Foto do 3I/ATLAS feita pelo Observatório Gemini Sul. Crédito: Reprodução
Por Carol Olinda*
Nunca precisei de remédio para dormir. Falo isso com orgulho no meio da roda de amigos quarenta mais que trocam indicações e experiências com indutores do sono. Só não conto a parte que eu fico diariamente até duas da manhã rolando o feed, até meu cérebro virar poeira digital. Deixe que fique entendido nas entrelinhas. Na mesma roda, comento uma notícia que deve fazer pouca diferença em nossa existência cotidiana, mas me tomou horas de atenção por dias. O tipo de interesse típico de quem dorme pouco, ou quase nada.

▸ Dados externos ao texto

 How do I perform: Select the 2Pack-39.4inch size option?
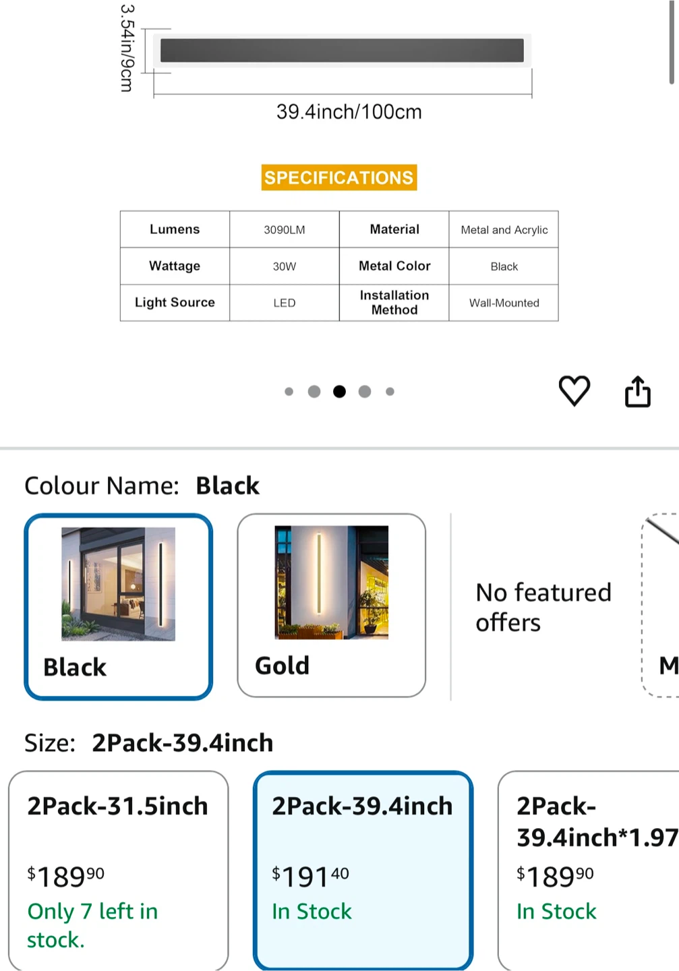(363, 871)
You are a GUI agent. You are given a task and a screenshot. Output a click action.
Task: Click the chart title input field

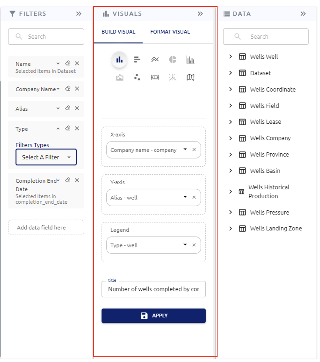click(x=153, y=289)
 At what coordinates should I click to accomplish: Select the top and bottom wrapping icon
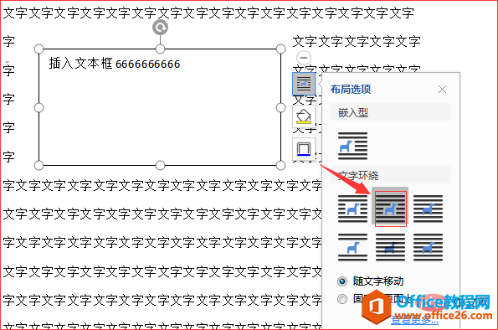pos(352,247)
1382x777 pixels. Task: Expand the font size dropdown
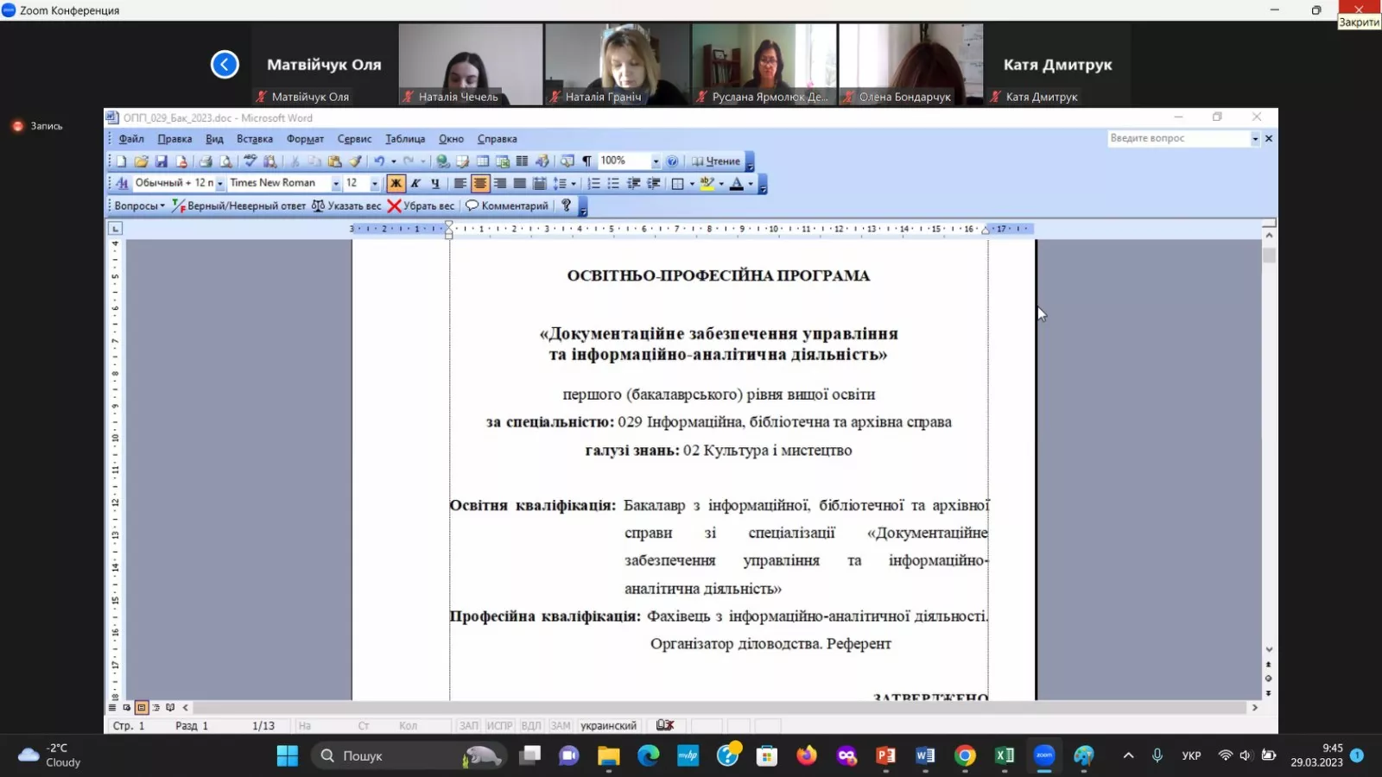[x=374, y=184]
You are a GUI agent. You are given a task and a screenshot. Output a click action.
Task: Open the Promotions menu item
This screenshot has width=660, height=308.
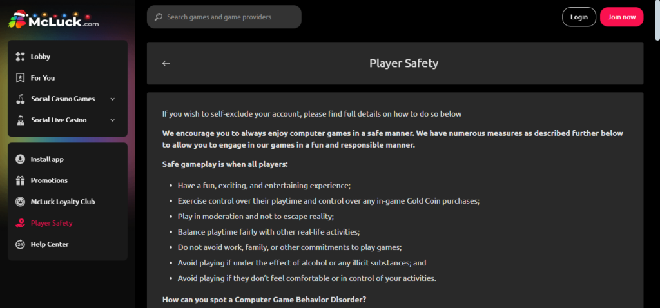pyautogui.click(x=67, y=180)
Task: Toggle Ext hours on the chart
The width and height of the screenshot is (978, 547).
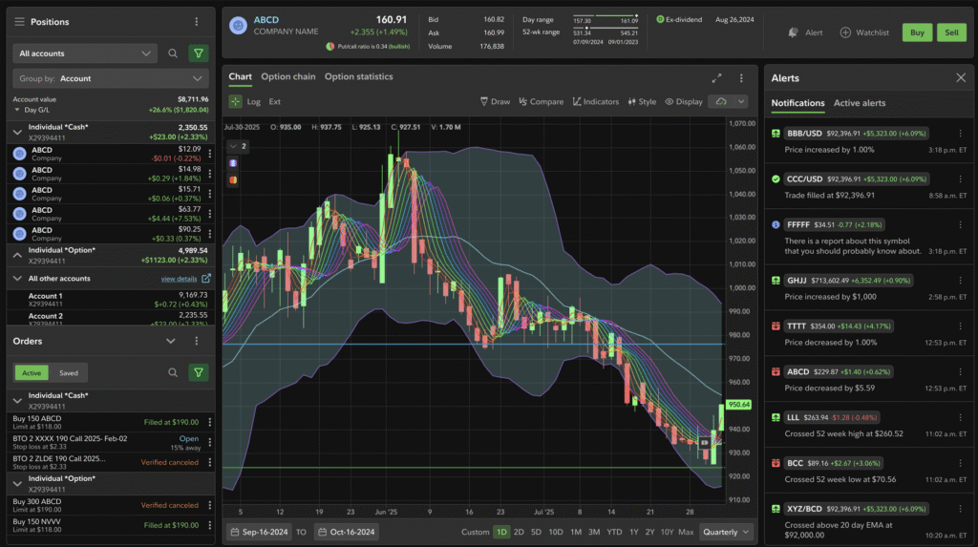Action: point(275,101)
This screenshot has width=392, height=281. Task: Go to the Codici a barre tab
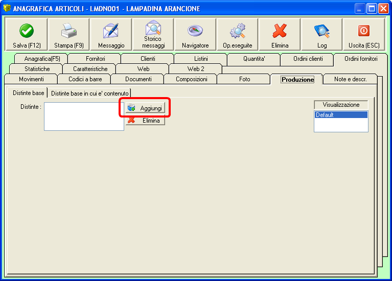point(85,79)
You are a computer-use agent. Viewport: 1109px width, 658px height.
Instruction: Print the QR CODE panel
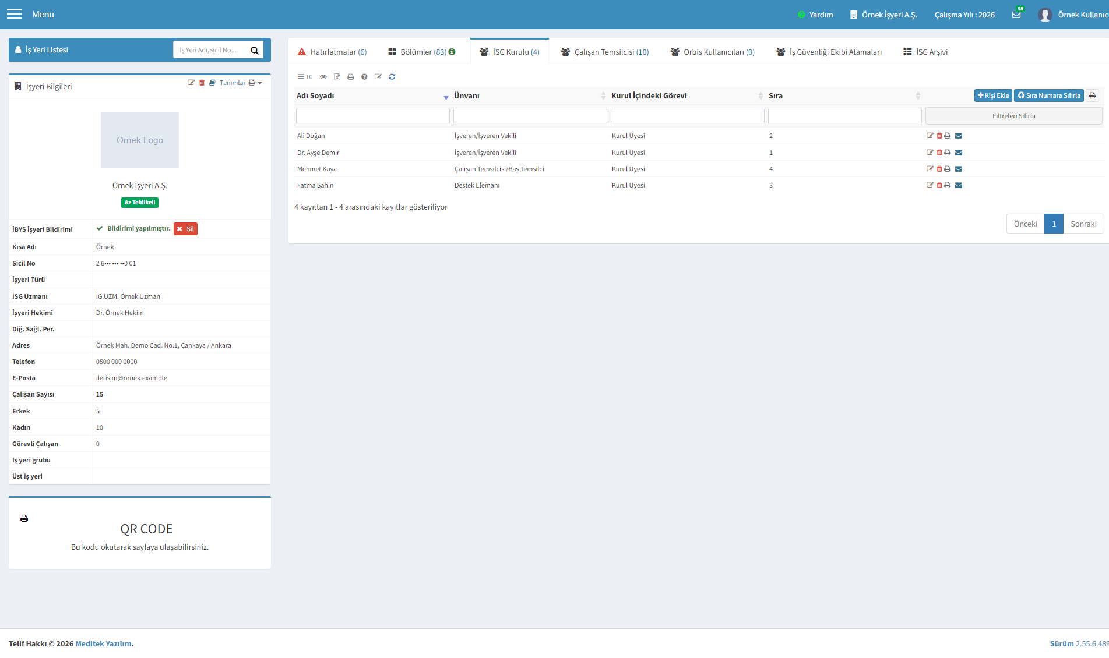click(x=24, y=518)
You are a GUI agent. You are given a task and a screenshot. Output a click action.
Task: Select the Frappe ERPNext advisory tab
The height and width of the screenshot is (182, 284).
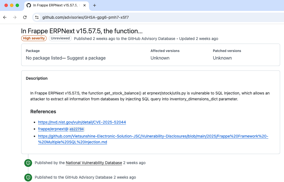(56, 5)
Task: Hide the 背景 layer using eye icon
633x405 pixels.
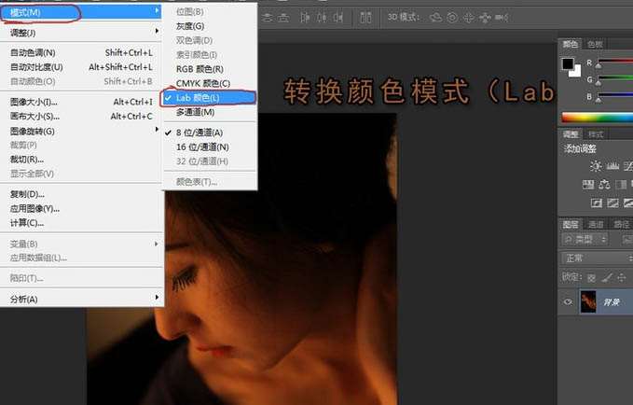Action: click(x=568, y=301)
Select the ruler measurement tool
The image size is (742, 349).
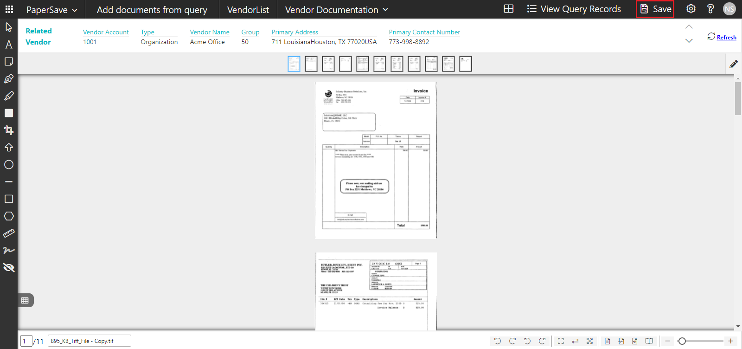point(9,233)
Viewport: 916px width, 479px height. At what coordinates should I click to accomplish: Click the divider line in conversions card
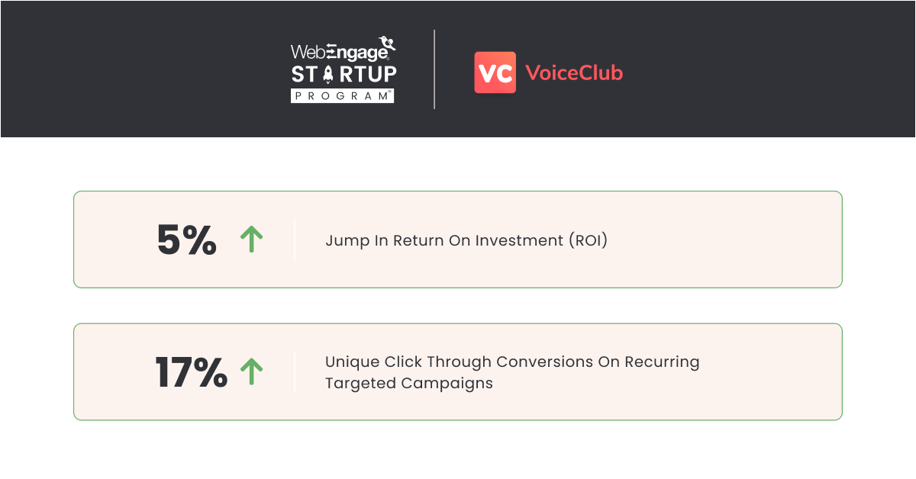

Começo a contar sobre o 3I/Atlas. Tropecei - em um desses perfis de ufologia - na notícia do visitante interestelar que está cruzando o nosso sistema solar. Vivi minha infância nos anos 90, lógico que o algoritmo sabe da queda que eu tenho pelo tema. Os cientistas ainda não entenderam direito como o viajante estelar se comporta. Parece cometa, mas não faz tudo que esperamos de um. Não surgiu com manual de instruções. É só uma coisa perdida no espaço. Tipo eu, depois de algumas taças de vinho.
Um prato cheio para quem acredita em vida fora da Terra e espera uma salvação - ou nem tanto - cósmica. “E se o 3I/Atlas for uma nave-mãe?”, diz o influencer num podcast de astronomia sensacionalista - meus favoritos. Lá se foi de vez o meu sono, entro na minha própria viagem interestelar imaginária.
Penso no 3I/Atlas chegando luminoso, misterioso, e uma voz dizendo lá de dentro: “Subam humanos, subam aqui. Mas apenas os adoradores do sabor. Apenas aqueles que amam o coentro.” E assim, no meu delírio galáctico, aceito o convite e embarco na nave-mãe.
Sei que vou deixar gente pra trás. Porque, veja bem, infelizmente não se pode ter tudo nessa vida. O André Bezerra, por exemplo, ótimo sujeito, mas prefere ser cético com relação ao melhor tempero verde que há. Meu irmão, que diz por aí ter alergia a coentro (como se isso fosse possível), também será proibido de embarcar, vai ficar por aqui. Eles e todos os outros, os que juram sentir gosto de sabão na moqueca coentruda e que dão muito mais valor à salsinha. Nada contra, mas falta personalidade e sobra um quê de maria-fedida a ela.
Esses ficam.
Eu, por minha vez, vou para um lugar onde ninguém alerta o garçom ao pedir o ceviche: “Sem coentro, tá?”. Um planeta impressionante, onde frango cozido é com coentro, a salada tem coentro, a cerveja tem coentro. Até a sopa da gripe leva coentro. E o garçom sempre pergunta com naturalidade: “Coentro simples ou duplo sem hora pra acabar?”
Como já perdi o sono - são três da madrugada e os passarinhos cantam lá fora - sigo com a minha Hipótese do Coentro. Ainda acrescento o cominho ao meu novo planeta. Nele, esse tempero, nem sempre bem compreendido, perfuma tudo, principalmente as carnes e leguminosas. Tem cominho no feijão, cominho no arroz com lentilha, cominho na carne moída.
Eis o meu astro, meu novo lar em um outro sistema solar. Um lugar onde o sabor prevalece. “Me leve, nave-mãe. Leve-me pra esse globo onde o coentro é rei, o cominho é imperador e ninguém torce o nariz para uma comida carregada no tempero.”
Por fim, o sono vem e, logo, o sol nasce. No café da manhã, penso no cardápio do almoço. Feijão com coentro e cominho já fazem minha boca encher d’água. Durmo com a cabeça nas estrelas. Devaneios envolvem os meus sonhos como os anéis que circundam Saturno.
*CAROLINE OLINDA é head do Bom Gourmet, insone e ouvinte de podcasts de ufologia.